Steam Locomotive No. 385

Copyright 2010 by Steven P. Hepler

At the turn of the 21st Century, a nearly century-old former Southern Railway Steam Locomotive was languishing away her days, hidden from public view in a remote, industrial back corner of a huge facility in Harrison, NJ owned by J. Supor & Son Trucking & Rigging Co., Inc. If machines like steam locomotives possess a soul and have “thoughts”(and some reflective people say they surely do), this particular locomotive must have sadly wondered why she was nearly forgotten and allowed to decay to a point where there was little hope of a return to any semblance of her former glory.

It was this very locomotive, affectionately known as “Old Number 385”, which had thrilled untold hundreds of thousands of people as the “star attraction” of the Morris County Central Railroad from 1965 until she made her very last run under steam in 1978. The MCC was New Jersey’s first “Standard Gauge” historic preservation railroad and was founded by the late Earle Richard Henriquez-Gil, Sr., of Parsippany, NJ.

No. 385 was originally built by the Baldwin Locomotive Works of Philadelphia, PA in 1907 for the Southern Railway (SR). She and 24 other members of her unique class (Nos. 378 – 402) joined the ranks of SR’s growing fleet of 2-8-0’s already in service. The new engines were renowned for their large size, power and speed. Conceived for SR fast-freight service, No. 385 is a Class H-4, 2-8-0 Consolidation-type locomotive, weighing 120 tons in full working order. The locomotive has a two-wheel “leading truck” and eight, 57-inch coupled driving wheels that enabled engines of her type to pull early-1900’s trains with ease on both level track and mountain grades. No. 385 is a classic example of early – 20th Century American locomotive design and craftsmanship. Of the 25 Southern H-4’s built in 1907, only No. 385 and No. 401 (located at the Monticello Railway Museum in Illinois) survive.

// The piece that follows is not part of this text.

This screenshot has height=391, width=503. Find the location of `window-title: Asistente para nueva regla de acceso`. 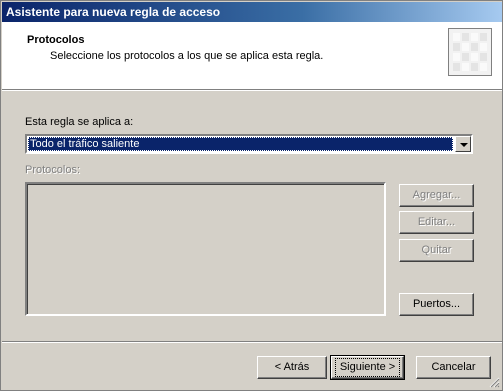

window-title: Asistente para nueva regla de acceso is located at coordinates (114, 12).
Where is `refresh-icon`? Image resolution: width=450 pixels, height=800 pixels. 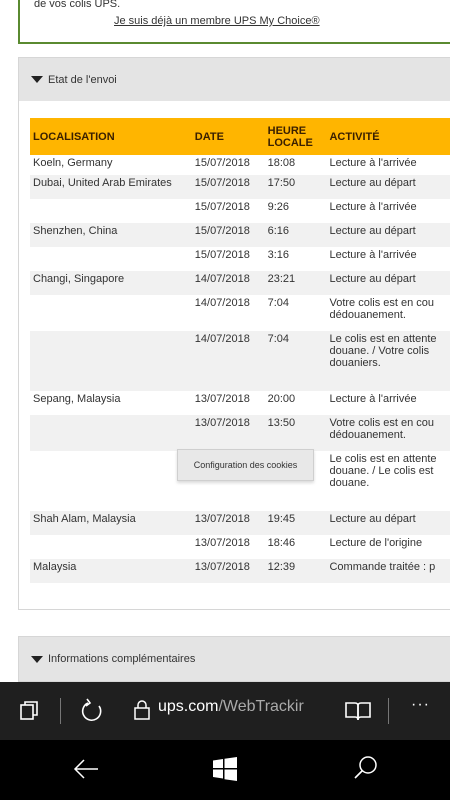
refresh-icon is located at coordinates (92, 711).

The very first Consolidations were built in 1866 and they continued to be produced by locomotive firms well into the 1920’s. By the time the final 2-8-0’s were constructed in the 1940’s over 33,000 had been in use on American railroads…more than any other type of steam locomotive built in this country. Eventually, Southern Railway came to the point where it owned the largest fleet of 2-8-0’s in the South.

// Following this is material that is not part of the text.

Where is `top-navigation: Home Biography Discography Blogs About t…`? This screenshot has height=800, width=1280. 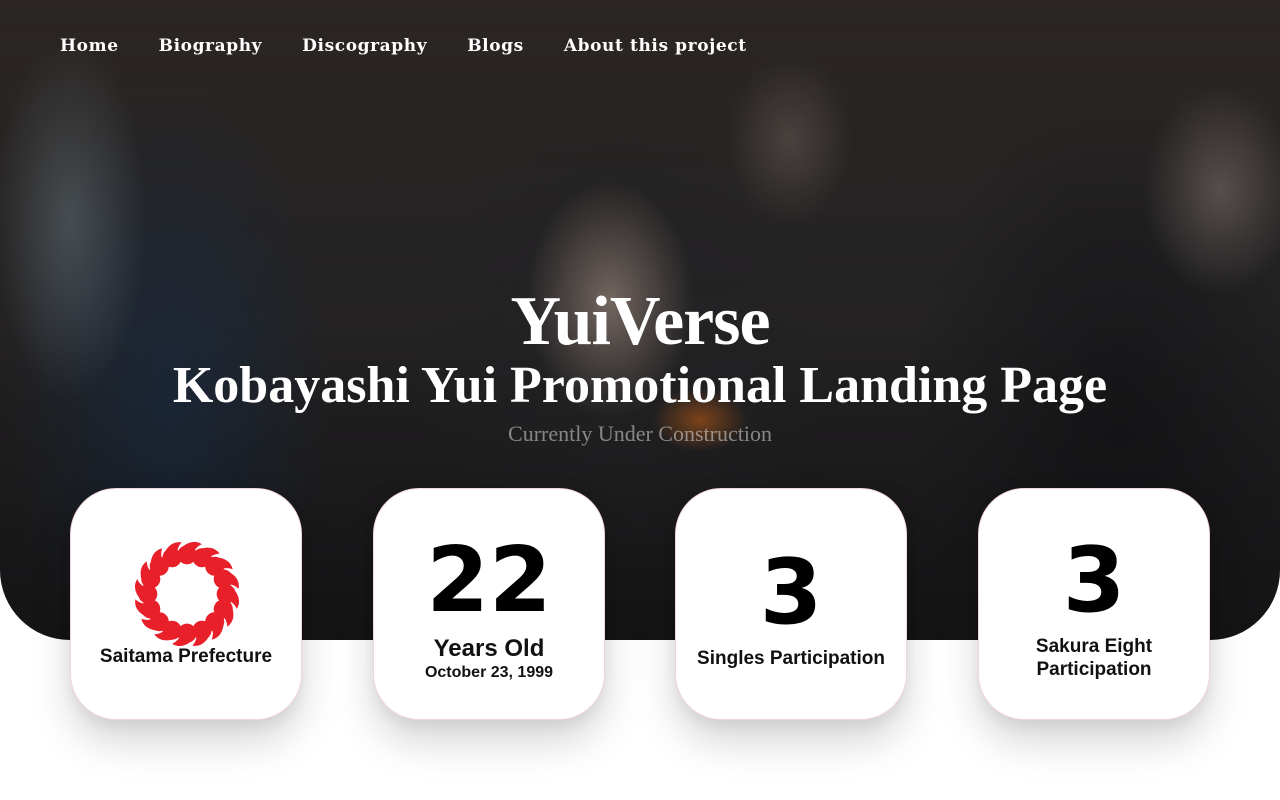
top-navigation: Home Biography Discography Blogs About t… is located at coordinates (424, 46).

For many decades, the Southern employed their 2-8-0’s throughout their vast system. They were used everywhere and early on, were the main freight power on SR’s Washington, D.C. – Atlanta, GA mainline. Much of the cotton, tobacco and other agricultural products of the Carolinas, Georgia and Florida went to market behind Southern 2-8-0’s. They hauled Appalachian coal and Birmingham steel. Late in their careers, they handled countless mixed and local freight trains throughout the Deep South during the final years of the “Jim Crow” era (racially segregated passenger accommodations). Even today, there remains a dwindling number of aged farmers and mountain dwellers who recall the days when a local Southern way freight pulled by a classic Consolidation would invade their rural way of life and made the Blue Ridge and Appalachia ring with their tumultuous smoky voices.


For over 40 years, No. 385 could be found on the head-end of all types of SR mainline freight trains. By the late-1940’s she continued to “earn-her-keep” pulling smaller, local trains as the larger, long-distance ones were being led by new, powerful diesel locomotives.

No. 385’s story is surely a charmed one, having been saved from the scrapper’s torch time and again throughout her long life. 385 was one of a few lucky steam engines that was still in service, maintained and rebuilt at SR’s sprawling “Spencer Shops” at Spencer, North Carolina in 1950. With few exceptions, the rest of the Southern’s well-maintained stable of beautiful steam-powered locomotives were quickly scrapped following the end of all SR steam operations in 1953.